0
votes

I am working in a model for a competition, we were provided with 2 datasets:

Dataset A: Does contain the label, to be used to train/test the model. Dataset B: Does not contain the label, this data is to be used in a blind test, and based in the predictions a score is assigned.

I am ready with the model, however when using the function predict() with the Dataset B (for the blind test) one question came up, Do I have to apply the same pre-processing steps (remove duplicates, NAs, Scale Numeric Features) applied in the Dataset A? And what about the NAs? Looking in the Dataset B several NAs were included.

Thanks in advance for your help.

2
Yes, I think you should apply the same pre-processing steps. As for those NA values, if a given column have only a handful of NA, one quick fix would be to just replace them with the columns mean or median.Tim Biegeleisen

2 Answers

0
votes

I think I would have to apply the same pre-processing applied to data set A, duplicates, remove NA, Scale Numeric Features.

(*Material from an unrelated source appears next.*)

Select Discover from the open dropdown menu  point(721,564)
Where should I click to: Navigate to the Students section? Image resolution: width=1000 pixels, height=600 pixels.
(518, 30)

For predictions could be affected. Dame puntos amigo.

0
votes

When you use the predict function you will need to clean your data.You can use the completecases() function if you want to get rid of all your NAs. You shouldn't remove duplicates unless you have a record number or a unique key.

datasetb.2<-datasetb[completecases(datasetb), ]
predicted<-predict(datasetA.model, newdata = datasetb.2)
accuracy<-(actual==predicted)/nrow(datasetb.2)